REQUIRED ACTIONS —
1. From the archery forum thread, extract verbatim the part that opens with the words containing "As for my comment" and closes with "to see that!!".
2. Write what comes next in the archery forum thread, picking up after its final sentence.

SELECTED TEXT —

◇ ◇ ◇ ◇ ◇ ◇ ◇

Dang Alpine...what's more important...a UBA shoot or Gerald? Get your priorities in order...screw the UBA shoots...lets do this...


----------



## proutdoors (Sep 24, 2007)

wapiti67 said:


> Dang Alpine...what's more important...a UBA shoot or Gerald? Get your priorities in order...screw the UBA shoots...lets do this...


WATCH YOUR MOUTH! I see no reason to hose one archery group for the benefit of another. I am sure we can find a day/time where no one gets the 'shaft'. I doubt Gerald wants to step on the toes of UBA and vice versa. UBA shoots are planned out in October and are not easy to reschedule, I am sure there is wiggle room if we are willing to find it. _(O)_


----------



## .45 (Sep 21, 2007)

You guys going to get along on this, or do I need to intervene..?? :evil:


----------



## north slope (Sep 8, 2007)

proutdoors said:


> wapiti67 said:
> 
> 
> > Dang Alpine...what's more important...a UBA shoot or Gerald? Get your priorities in order...screw the UBA shoots...lets do this...
> ...


This is why Pro is going to help us with this shoot so we do step on anyone toes.  How about march 1st ?


----------



## wapiti67 (Oct 2, 2007)

Ok...how about an immediate solution....put one of those water bottles, like you see at Walmart, on the counter at UAC with a sign thats says "Utah Wildlife Network fundraiser" and when you go in, throw 5 or 10 bucks in the bottle for Gerald...he can empty it every night so that doesnt get stolen too..we all know that Gerald constantly tunes bows and fixes problems and never charges a dime...well, dig alittle guys and put some cash down...if we can raise 1200 dollars in a night for deer feeding, we can sure raise at least that with pocket money every time you go in...

As for my comment about UBA...I wasnt dogging them Pro...I'm just saying that I think this shoot has alittle more justification...and YOU should be the first to see that!!


----------



## wapiti67 (Oct 2, 2007)

or....throw $5 in your envelope for those UWN stickers and have Peterson give the money to Gerald...lots of ways to do this...let's just get it done.


----------



## Finnegan (Sep 7, 2007)

Why not just piggy back on a UBA event? UBA supports UAC and vice versa. I don't see any reason for a conflict of schedules or interests here at all. Can't hurt to ask.


----------



## alpinebowman (Sep 24, 2007)

Wapiti67. I have known gerald since I got into archery 6 years ago and I would do anything to help him. Hell I was there on new years day 2 years ago helping him build the new shop. Just ask him who helped above and beyond with the new shop and me and my buddies are right on top. I mention the uba shoots because I do want to help G. If we conflict we won't get the crowds that are possible to get the full benifit. That is why we have the UBA schedule so we don't pull people away from the other clubs and events.

◇ ◇ ◇ ◇ ◇ ◇ ◇

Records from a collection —
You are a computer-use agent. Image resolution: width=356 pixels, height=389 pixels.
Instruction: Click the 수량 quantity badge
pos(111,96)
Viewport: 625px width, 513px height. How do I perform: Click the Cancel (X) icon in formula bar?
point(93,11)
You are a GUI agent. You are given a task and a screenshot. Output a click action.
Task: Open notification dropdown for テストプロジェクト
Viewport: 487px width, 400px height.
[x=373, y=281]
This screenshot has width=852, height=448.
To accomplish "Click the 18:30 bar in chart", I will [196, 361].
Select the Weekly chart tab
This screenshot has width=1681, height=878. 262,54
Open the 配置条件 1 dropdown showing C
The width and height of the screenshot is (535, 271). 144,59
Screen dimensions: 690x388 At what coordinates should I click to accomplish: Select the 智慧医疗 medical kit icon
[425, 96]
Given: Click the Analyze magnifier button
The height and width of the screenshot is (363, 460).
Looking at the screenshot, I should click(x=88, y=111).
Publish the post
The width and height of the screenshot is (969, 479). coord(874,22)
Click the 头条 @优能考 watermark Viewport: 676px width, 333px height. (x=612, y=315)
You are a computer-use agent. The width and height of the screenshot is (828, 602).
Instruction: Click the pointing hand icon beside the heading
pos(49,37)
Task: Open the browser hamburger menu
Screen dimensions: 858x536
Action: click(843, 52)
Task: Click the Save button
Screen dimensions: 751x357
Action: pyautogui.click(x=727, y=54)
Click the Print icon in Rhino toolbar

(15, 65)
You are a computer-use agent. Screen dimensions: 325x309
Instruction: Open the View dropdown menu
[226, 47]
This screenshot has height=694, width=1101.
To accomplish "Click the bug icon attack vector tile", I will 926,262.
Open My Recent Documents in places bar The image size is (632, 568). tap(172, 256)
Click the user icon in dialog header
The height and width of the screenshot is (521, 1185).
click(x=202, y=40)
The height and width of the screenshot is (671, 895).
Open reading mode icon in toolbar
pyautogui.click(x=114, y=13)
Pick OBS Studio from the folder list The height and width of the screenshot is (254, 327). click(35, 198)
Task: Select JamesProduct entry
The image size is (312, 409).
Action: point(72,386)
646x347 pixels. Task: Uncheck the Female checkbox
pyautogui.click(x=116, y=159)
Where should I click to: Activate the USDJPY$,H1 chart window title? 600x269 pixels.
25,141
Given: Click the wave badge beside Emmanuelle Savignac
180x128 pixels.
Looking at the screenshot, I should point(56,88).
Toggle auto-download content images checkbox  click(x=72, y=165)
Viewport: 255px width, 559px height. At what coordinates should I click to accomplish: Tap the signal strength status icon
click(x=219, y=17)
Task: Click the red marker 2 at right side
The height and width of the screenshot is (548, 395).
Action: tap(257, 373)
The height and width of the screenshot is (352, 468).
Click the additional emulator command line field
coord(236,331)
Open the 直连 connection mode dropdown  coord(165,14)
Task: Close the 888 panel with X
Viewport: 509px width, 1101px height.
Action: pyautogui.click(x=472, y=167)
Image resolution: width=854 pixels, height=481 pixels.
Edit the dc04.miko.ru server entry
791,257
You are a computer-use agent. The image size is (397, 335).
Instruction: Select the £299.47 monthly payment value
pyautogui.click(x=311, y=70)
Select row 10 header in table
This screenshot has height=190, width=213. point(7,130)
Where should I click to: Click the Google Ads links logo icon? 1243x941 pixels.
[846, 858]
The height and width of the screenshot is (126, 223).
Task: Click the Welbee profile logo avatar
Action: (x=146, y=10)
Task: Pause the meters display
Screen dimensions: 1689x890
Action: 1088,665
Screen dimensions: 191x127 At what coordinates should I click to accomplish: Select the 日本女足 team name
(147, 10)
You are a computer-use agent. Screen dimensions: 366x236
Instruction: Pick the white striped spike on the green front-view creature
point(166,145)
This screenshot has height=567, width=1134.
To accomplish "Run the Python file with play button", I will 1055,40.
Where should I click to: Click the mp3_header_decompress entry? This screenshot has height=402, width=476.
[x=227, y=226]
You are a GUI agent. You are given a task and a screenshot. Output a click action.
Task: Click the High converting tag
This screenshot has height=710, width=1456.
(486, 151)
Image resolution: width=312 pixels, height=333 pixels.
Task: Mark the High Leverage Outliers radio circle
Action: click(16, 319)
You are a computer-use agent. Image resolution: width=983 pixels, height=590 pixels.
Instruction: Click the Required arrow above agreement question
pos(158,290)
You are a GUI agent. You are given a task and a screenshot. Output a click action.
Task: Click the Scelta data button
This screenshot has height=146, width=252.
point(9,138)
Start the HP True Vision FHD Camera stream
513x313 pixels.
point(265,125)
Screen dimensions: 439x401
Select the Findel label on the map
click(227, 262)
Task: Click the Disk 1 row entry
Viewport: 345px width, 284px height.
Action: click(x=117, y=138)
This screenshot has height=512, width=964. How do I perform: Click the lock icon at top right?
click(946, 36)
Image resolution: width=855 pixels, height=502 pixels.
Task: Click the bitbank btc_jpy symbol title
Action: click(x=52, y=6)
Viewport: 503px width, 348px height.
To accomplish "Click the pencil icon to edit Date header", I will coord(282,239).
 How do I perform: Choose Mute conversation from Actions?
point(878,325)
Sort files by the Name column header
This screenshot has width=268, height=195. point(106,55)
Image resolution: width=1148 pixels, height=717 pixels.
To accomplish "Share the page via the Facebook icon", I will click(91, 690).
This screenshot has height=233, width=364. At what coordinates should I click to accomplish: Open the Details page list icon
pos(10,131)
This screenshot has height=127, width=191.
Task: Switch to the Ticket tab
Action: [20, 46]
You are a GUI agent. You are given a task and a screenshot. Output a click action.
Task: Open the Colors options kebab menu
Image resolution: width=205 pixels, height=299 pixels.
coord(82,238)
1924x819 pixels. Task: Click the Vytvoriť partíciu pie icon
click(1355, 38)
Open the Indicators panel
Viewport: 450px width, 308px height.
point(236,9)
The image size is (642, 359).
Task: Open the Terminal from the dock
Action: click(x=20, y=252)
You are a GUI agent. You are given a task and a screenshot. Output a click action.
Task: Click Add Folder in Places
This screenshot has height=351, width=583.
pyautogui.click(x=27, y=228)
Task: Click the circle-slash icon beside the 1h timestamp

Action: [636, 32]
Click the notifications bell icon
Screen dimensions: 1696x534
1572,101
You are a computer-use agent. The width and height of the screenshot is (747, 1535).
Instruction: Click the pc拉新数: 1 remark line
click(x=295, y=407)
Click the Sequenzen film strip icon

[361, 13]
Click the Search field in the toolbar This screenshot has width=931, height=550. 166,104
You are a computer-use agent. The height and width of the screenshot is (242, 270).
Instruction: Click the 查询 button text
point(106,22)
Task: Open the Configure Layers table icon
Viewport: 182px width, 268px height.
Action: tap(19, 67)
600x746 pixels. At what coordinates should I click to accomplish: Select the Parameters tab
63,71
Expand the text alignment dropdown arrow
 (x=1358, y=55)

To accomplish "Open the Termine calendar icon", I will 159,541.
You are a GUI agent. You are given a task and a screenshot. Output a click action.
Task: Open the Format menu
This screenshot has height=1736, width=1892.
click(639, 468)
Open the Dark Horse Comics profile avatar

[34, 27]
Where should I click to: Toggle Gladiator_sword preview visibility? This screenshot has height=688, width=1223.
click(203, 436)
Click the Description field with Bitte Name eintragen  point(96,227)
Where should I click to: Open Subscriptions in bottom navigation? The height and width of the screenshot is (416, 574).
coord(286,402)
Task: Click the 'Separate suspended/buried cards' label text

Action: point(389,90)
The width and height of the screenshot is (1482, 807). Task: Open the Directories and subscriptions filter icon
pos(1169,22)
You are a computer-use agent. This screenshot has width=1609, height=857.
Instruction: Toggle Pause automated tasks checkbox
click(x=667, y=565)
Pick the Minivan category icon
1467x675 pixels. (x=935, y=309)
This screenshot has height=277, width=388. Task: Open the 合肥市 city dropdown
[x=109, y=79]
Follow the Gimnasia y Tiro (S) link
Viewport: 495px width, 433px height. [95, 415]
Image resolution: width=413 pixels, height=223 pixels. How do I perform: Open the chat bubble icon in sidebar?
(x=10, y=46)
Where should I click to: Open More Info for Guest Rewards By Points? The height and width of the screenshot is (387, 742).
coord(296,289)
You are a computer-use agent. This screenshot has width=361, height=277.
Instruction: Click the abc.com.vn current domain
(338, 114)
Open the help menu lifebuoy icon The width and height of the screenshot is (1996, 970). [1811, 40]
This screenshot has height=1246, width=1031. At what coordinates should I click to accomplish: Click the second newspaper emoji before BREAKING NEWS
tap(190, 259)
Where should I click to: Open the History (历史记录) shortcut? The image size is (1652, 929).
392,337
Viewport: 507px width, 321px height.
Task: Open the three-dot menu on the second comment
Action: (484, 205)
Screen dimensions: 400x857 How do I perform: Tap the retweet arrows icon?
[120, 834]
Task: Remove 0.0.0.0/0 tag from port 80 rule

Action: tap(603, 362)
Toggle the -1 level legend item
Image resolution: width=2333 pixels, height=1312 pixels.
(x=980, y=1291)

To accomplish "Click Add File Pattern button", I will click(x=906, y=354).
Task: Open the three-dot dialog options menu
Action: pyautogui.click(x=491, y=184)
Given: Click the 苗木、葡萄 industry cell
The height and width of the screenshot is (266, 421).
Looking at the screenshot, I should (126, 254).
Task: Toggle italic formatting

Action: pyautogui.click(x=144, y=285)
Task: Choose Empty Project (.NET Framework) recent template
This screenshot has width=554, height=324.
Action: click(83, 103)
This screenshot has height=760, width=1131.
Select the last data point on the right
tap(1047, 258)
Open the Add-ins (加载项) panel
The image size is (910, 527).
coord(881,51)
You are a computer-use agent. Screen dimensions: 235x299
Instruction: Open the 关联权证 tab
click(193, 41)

◇ ◇ ◇ ◇ ◇ ◇ ◇

RESULTS IN ORDER —
1.
As for my comment about UBA...I wasnt dogging them Pro...I'm just saying that I think this shoot has alittle more justification...and YOU should be the first to see that!!

2.
----------



## north slope (Sep 8, 2007)

Throw out a date... Anyone??


----------



## alpinebowman (Sep 24, 2007)

March 1st or 15th are both clear of other shoots. The 15th may be better to allow more time to get the word out. We will need somebody to make a flyer to put at the shop.


----------



## Mountain Time (Sep 24, 2007)

My vote is March 1st.....but Finn's idea to piggy back a UBA event is not a bad one either. Pro, Alpine, what do you guys think?


----------



## alpinebowman (Sep 24, 2007)

Mountain Time said:


> My vote is March 1st.....but Finn's idea to piggy back a UBA event is not a bad one either. Pro, Alpine, what do you guys think?


I just figure with 2 open weekend in march there shouldn't be a need to piggy back. I am not one but there are alot of people that don't shoot on sundays and trying to make 2 shoots in one day is a tall order. Just my 2 cents


----------



## CP1 (Oct 1, 2007)

Not to take anything away from G, but last week my good friend Tim g had his house/shop broken into and tons of archery/hunting equiptment was stolen. Maybe we could have the shoot on a weekend where Tim is in town so he could shoot for the prize money and maybe recover some of his losses! He has done more for archery in Utah and the country than many give him credit for. 
Keep your eyes open for nayone sporting new Lica optics and some new Mathews Apex bows!!!!!


----------



## Mojo1 (Sep 8, 2007)

alpinebowman said:


> March 1st or 15th are both clear of other shoots. The 15th may be better to allow more time to get the word out. We will need somebody to make a flyer to put at the shop.


Don't forget on the 15th the ISO hunting show is going on in Sandy, might pull some of the people would otherwise would had attended away.


----------



## north slope (Sep 8, 2007)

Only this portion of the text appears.